[Begin Passage shown]
NOW, THEREFORE, IN CONSIDERATION of the mutual covenants contained in this Agreement, and for other good and valuable consideration the receipt and adequacy of which are hereby acknowledged, the parties agree as follows:
ARTICLE I.
DEFINITIONS
1.1 Definitions. In addition to the terms defined elsewhere in this Agreement, for all purposes of this Agreement, the following terms shall have the follow meaning(s):
“Action” means any action, claim, suit, inquiry, notice of violation, proceeding (including, without limitation, any investigation or partial proceeding such as a deposition) or investigation pending or threatened in writing against or affecting the parties or any of their respective properties before or by any court, arbitrator, governmental or administrative agency, regulatory authority (federal, state, county, local or foreign), stock market, stock exchange or trading facility.
“Affiliate” means any Person that, directly or indirectly, through one or more intermediaries, controls or is controlled by or is under common control with a Person, as such terms are used in and construed under Rule 144 under the Securities Act.
“B Shares” means 939,000 shares of Series B Stock beneficially owned by the Seller and issuable to Buyer by Seller, subject to the terms and conditions of this Agreement.
“Business Day” means any day except Saturday, Sunday and any day which is a federal legal holiday or a day on which banking institutions in the State of Florida are authorized or required by law or other governmental action to close.
[End Passage shown]
[Begin Provided information]
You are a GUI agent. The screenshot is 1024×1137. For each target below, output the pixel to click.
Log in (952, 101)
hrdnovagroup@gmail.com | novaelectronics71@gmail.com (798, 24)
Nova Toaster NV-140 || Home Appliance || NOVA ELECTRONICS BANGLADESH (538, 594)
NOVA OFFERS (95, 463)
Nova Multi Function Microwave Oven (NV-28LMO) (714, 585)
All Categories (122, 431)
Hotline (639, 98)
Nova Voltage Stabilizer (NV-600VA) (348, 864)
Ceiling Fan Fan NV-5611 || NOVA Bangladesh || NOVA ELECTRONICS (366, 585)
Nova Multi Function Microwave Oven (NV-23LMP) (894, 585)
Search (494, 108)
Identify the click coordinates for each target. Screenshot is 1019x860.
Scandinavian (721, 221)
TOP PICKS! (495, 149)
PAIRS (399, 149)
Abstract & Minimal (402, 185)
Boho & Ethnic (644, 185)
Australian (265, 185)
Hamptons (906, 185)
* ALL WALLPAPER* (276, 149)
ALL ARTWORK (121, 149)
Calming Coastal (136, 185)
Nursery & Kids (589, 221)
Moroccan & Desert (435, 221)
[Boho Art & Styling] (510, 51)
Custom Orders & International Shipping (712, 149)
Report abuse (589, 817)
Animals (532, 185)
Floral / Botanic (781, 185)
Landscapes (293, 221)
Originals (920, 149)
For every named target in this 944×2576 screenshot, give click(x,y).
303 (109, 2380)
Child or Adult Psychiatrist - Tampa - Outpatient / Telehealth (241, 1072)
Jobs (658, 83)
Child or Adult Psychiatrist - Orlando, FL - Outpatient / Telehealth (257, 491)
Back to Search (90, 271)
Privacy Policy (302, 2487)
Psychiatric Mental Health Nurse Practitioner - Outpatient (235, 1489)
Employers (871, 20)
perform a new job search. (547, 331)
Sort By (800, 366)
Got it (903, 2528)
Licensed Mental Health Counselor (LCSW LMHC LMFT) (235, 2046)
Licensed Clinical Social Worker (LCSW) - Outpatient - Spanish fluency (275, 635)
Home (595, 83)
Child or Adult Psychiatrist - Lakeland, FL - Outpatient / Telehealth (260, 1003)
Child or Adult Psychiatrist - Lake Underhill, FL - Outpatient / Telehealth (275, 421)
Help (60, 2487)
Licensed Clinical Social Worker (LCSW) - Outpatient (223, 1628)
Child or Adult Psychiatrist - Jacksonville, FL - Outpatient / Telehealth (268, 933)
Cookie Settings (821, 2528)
[End Provided information]
(Work to do)
1: According to the agreement excerpt, how many shares of Series B Stock make up the "B Shares"?
2: Pick up the agreement excerpt after its definition of "Business Day" and carry on with its list of defined terms.

(Per-task outputs)
1: 939,000 shares.

2:
“Closing” means the exchange of the signed originals of this Agreement by the parties and the exchange of all payments, documents, instruments and certificates required hereunder in accordance with and when required by this Agreement.
Closing Date” mean June 2, 2008, or such other date as the parties may agree.
“Common Stock” means the common stock of the Company, par value $0.0001 per share, and any securities into which such common stock may hereafter be reclassified, converted or exchanged.
“Exchange Act” means the Securities Exchange Act of 1934, as amended.
“Material Adverse Effect” means any of (i) a material and adverse effect on the legality, validity or enforceability of any Transaction Document, (ii) a material and adverse effect on the results of operations, assets, prospects, business or condition (financial or otherwise) of the Company and the Subsidiaries, or (iii) an adverse impairment to a party’s ability to perform on a timely basis its obligations under any Transaction Document.
“Person” means an individual or corporation, partnership, trust, incorporated or unincorporated association, joint venture, limited liability company, joint stock company, government (or an agency or subdivision thereof) or other entity of any kind.
“Rule 144” means Rule 144 promulgated by the U.S. Securities and Exchange Commission (“SEC” or “Commission”) pursuant to the Securities Act, as such Rule may be amended from time to time, or any similar rule or regulation hereafter adopted by the Commission having substantially the same effect as such Rule.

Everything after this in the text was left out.